Bekele's own heart has been broken. He has spent more time in the past two months travelling to Techale's grave, 150 miles from his home in Addis, than he has in training. His triumph in the scorching French sunshine yesterday has to rank as the greatest of a distance-running career in which the peerless 22-year-old has captured world and Olympic 10,000m titles and run the fastest 5,000m and 10,000m races in history.

Setting out with intent etched upon his face and forcing the early pace, Bekele looked to be beaten when Saif Saheed Shaheen stole a march of 30 metres on him going into the second of two laps of the sun-baked racecourse on the outskirts of St Etienne. From deep down, though, he summoned the energy to close the gap. It could well prove to be the defining moment of his running career.

With Shaheen a fading force, Bekele surged onwards to victory. He crossed the finish line, to thunderous applause, in 11min 33sec, five seconds clear of the Kenyan Abraham Chebii.

It was not quite Bekele at his relentless, smooth-striding best, but it was Bekele with a significant spring back in his step. After finishing behind Alastair Cragg in Boston and behind Markos Geneti in Birmingham, it was Bekele back in winning form, too - extending the run of cross-country victories he has enjoyed since December 2001 to a 20th race. It also put him on course for a fourth successive world cross-country double, with the 12km long-course race this afternoon.

"It is greater than my Olympic victory," Bekele reflected later, having regained his composure. "It is more significant because of what has happened. Joy comes frequently in life, but grief of this level is something you encounter only rarely.

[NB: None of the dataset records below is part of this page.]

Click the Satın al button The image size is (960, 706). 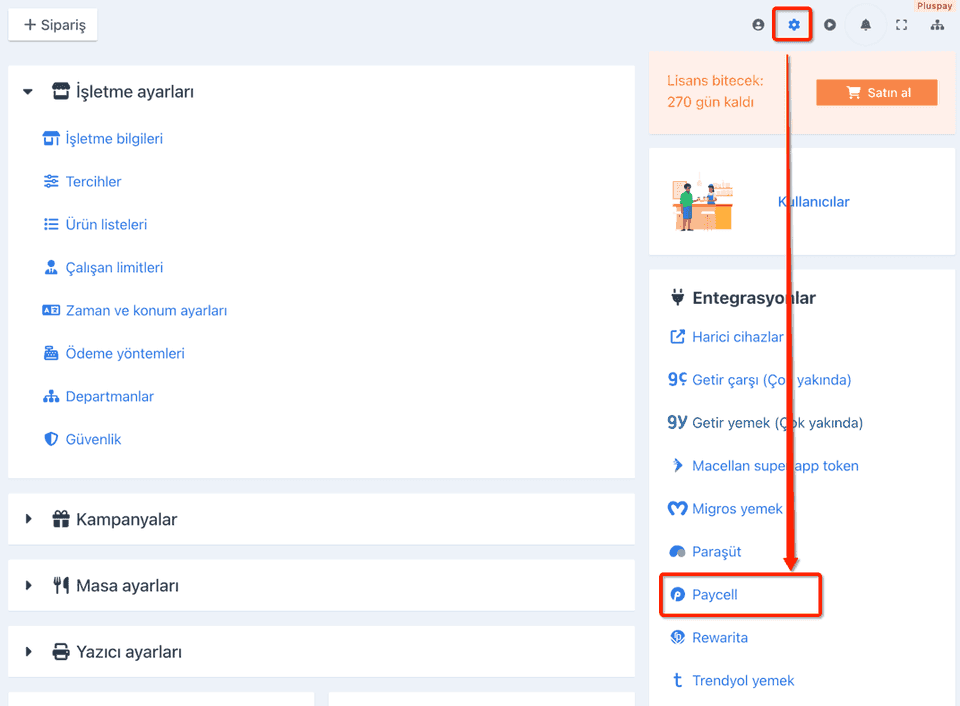pos(876,92)
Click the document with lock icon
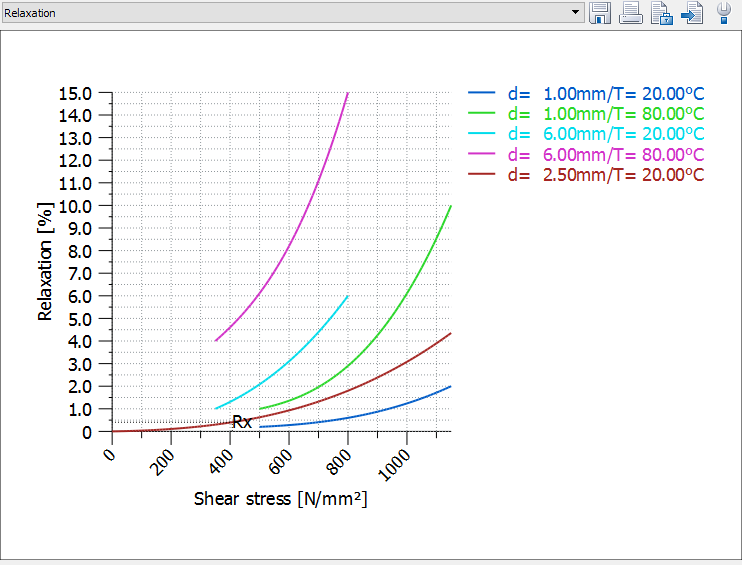This screenshot has height=565, width=742. [661, 13]
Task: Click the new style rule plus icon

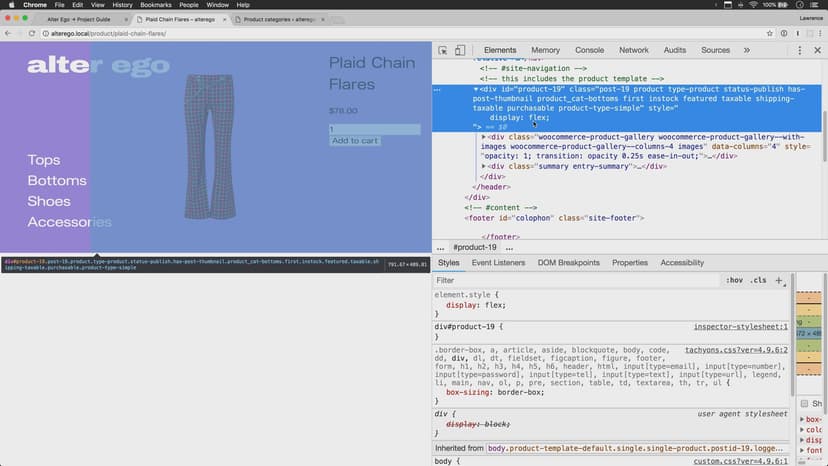Action: click(779, 281)
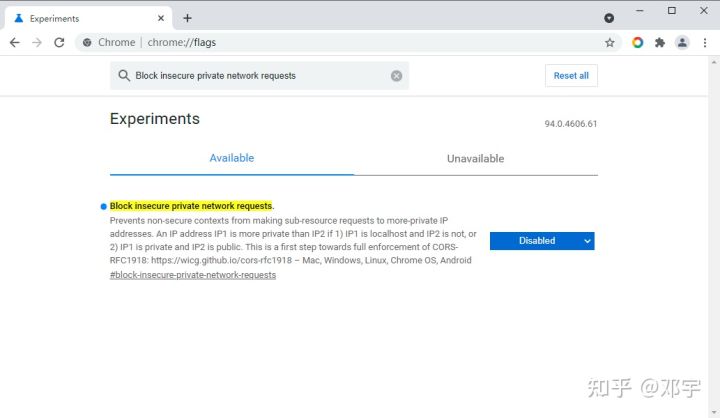
Task: Click the browser back arrow
Action: click(x=14, y=43)
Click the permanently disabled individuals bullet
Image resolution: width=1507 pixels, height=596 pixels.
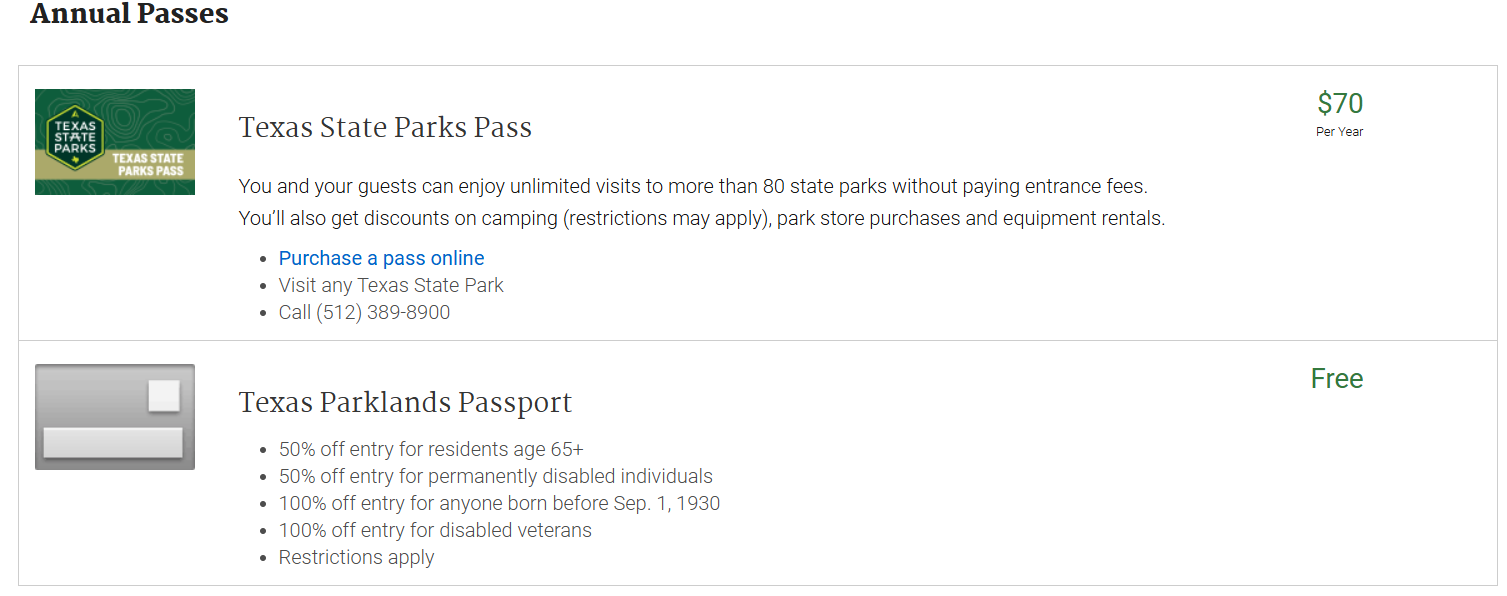pyautogui.click(x=496, y=476)
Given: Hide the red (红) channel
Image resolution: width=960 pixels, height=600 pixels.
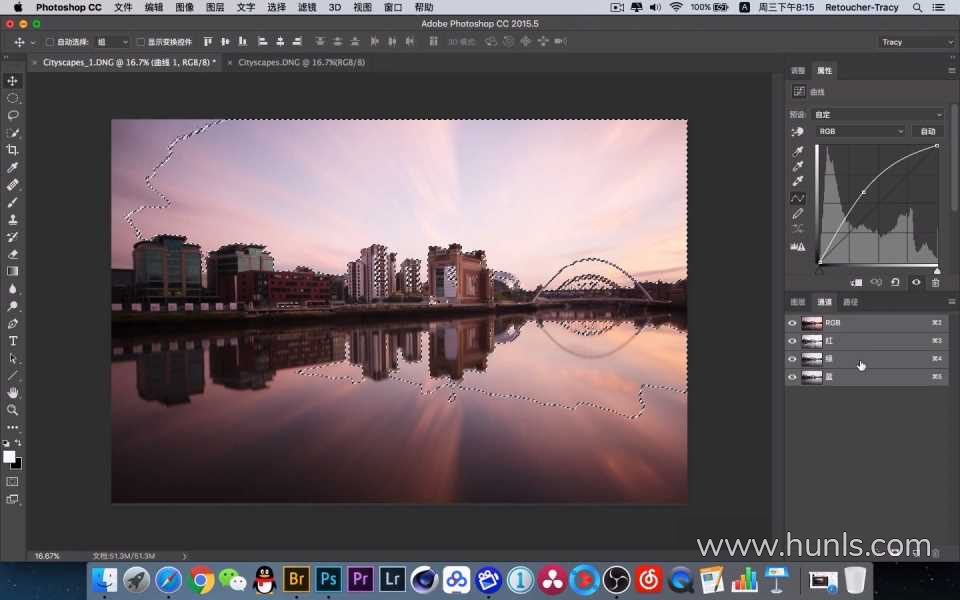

I have grief in my heart and I have joy.

"It has been very, very difficult for me because this is my first major competition since the death of my friend. To come out of it as a champion is a very special feeling. I thank God and all of those who have given me support, all of those who have shared my grief and encouraged me to come back as a runner."

As he spoke, Bekele already had another gold medal in his dazzling world cross-country collection, Ethiopia having prevailed in the team race. The British squad finished 15th, led home, in 53rd place, by John Mayock, a silver-medal hero at the European Indoor Championships in Madrid a fortnight ago.

In the women's 8km long-course race, Tirunesh Dibaba was in even more imperious form than Bekele. Into sprinting mode long before the finishing straight, she finished with a three-second margin over her fellow Ethiopian Werknesh Kidane. Already the 5,000m world champion on the track, the 19-year-old was following in the footsteps of her cousin, Deratu Tulu, a three-time winner of the long-course prize.

The British women's team lined up with hopes of matching the bronze medals they won in Brussels a year ago, but in temperatures of 26 degrees their challenge slowly wilted. Kathy Butler failed to make it to the finish line, dropping out with heat exhaustion. Only Mara Yamauchi made it into the top 30. A former Foreign Office diplomat in Tokyo, she came in 27th. The team had to settle for sixth place, with Natalie Harvey 32nd, Hayley Yelling 33rd and Liz Yelling 37th.

The British run of the day came from the 15-year-old Emily Pidgeon in the 6.1km junior women's event. In a race won by another Ethiopian, the 19-year-old Gelete Burka, the Cheltenham schoolgirl took 20th place. In terms of launching her international career, the fledgling Pidgeon was off to a flier.